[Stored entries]
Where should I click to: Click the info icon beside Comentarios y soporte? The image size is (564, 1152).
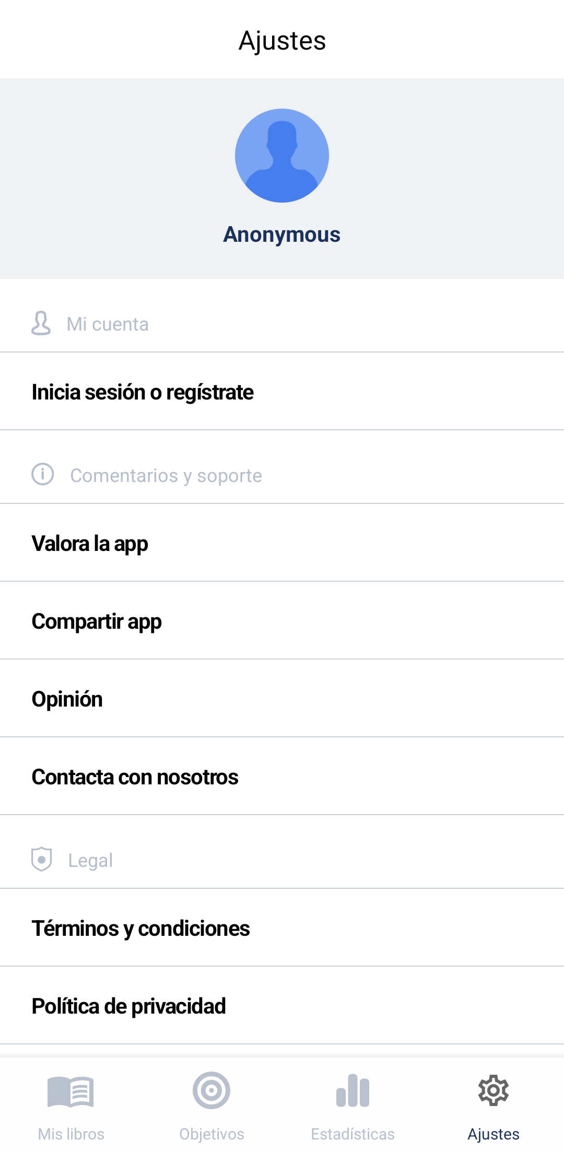[x=43, y=474]
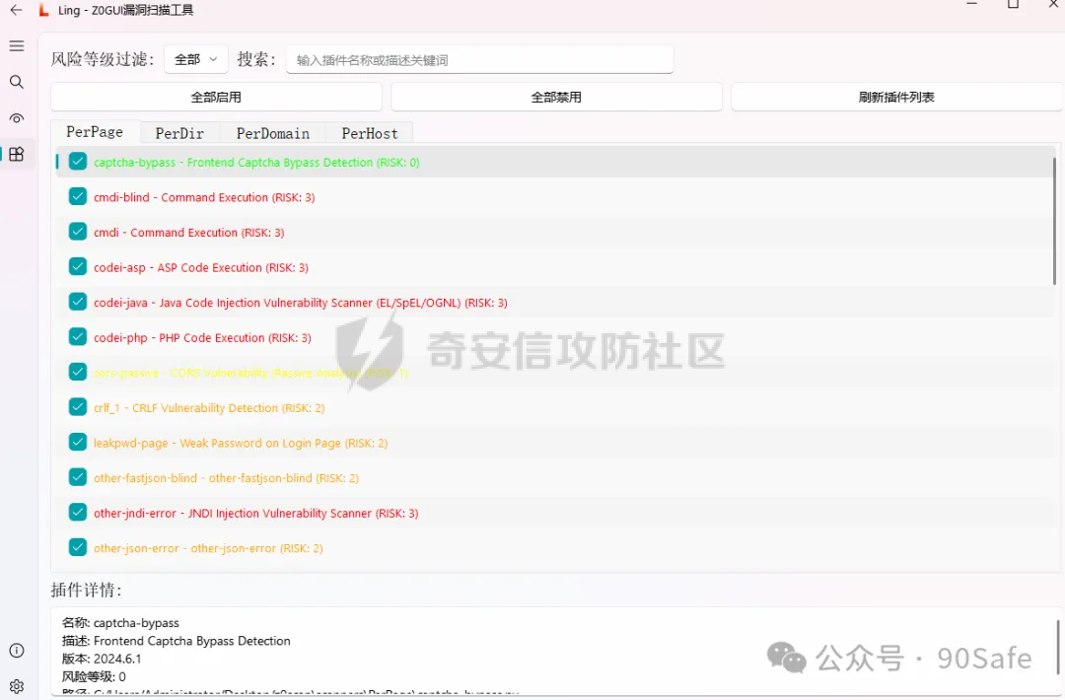The image size is (1065, 700).
Task: Open the eye monitoring icon in the sidebar
Action: 17,118
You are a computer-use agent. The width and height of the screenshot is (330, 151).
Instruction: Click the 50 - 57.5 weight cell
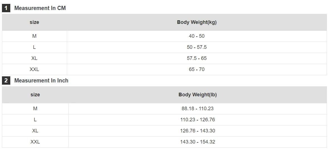197,47
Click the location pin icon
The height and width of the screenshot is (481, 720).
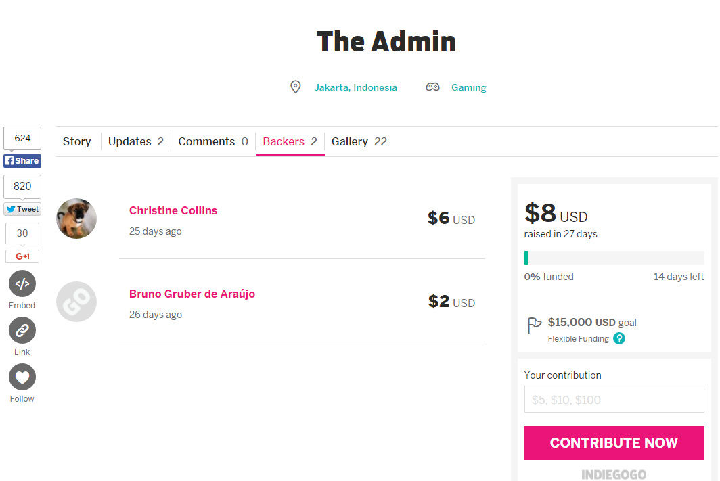click(296, 87)
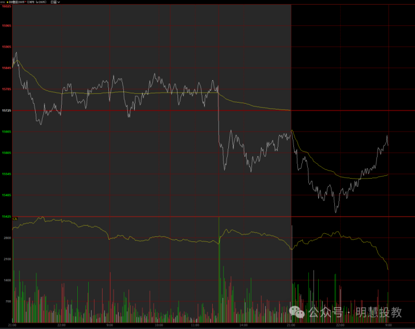Screen dimensions: 415x329
Task: Click the 15725 price label on the axis
Action: pos(7,111)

* What is required *
Hand back the data above exactly, leaving out all pictures.

* Solved problem *
Where should I click to: Click the info icon beside Comentarios y soporte? The image size is (564, 1152).
[x=43, y=474]
The image size is (1065, 700).
Task: Open the eye monitoring icon in the sidebar
Action: 17,118
You are a computer-use agent. The width and height of the screenshot is (330, 151).
Instruction: Click the 50 - 57.5 weight cell
197,47
Click the location pin icon
The height and width of the screenshot is (481, 720).
click(296, 87)
Screen dimensions: 415x329
Task: Click the 15725 price label on the axis
Action: pos(7,111)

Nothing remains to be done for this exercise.